*** Opening of TASK INPUT ***

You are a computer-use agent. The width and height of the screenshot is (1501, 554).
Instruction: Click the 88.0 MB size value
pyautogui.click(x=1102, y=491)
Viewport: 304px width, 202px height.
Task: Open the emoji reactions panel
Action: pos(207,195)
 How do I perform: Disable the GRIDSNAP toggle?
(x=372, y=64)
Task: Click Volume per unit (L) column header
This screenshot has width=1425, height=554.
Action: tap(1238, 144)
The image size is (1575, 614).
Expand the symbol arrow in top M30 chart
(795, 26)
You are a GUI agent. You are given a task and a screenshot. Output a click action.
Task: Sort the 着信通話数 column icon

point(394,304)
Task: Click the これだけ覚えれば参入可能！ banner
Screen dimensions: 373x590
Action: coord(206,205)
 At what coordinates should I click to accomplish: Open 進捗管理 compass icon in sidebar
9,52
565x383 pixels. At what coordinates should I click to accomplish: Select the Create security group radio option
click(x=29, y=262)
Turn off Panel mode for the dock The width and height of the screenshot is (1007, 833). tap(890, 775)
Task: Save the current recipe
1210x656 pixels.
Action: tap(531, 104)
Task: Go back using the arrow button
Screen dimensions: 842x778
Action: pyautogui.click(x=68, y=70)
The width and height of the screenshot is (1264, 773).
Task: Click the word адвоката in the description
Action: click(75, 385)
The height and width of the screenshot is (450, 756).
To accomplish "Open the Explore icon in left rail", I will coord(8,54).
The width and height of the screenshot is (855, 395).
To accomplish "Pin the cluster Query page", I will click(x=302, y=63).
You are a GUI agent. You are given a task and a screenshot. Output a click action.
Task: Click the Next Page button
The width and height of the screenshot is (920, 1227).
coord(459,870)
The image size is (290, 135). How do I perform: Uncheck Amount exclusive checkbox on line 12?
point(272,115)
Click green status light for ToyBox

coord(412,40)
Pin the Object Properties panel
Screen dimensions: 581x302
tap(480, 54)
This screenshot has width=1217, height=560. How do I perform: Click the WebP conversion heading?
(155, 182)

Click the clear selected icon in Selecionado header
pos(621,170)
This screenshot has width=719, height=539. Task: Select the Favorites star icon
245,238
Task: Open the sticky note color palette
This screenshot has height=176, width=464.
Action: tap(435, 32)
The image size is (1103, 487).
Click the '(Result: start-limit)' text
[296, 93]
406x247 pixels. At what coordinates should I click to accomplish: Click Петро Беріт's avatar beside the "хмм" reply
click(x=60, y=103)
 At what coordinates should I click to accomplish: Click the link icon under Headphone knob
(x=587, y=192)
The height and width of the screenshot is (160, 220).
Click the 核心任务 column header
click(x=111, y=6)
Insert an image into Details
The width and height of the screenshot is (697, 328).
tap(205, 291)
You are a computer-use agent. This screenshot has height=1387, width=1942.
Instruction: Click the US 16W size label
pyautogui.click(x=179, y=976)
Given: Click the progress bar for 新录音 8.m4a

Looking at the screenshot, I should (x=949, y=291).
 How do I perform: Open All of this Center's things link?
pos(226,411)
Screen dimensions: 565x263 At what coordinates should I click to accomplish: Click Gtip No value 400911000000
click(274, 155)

*** Close of TASK INPUT ***

Each line above where the word "button" occurs should be returned in full.

Task: Go back using the arrow button
Task: Click the Next Page button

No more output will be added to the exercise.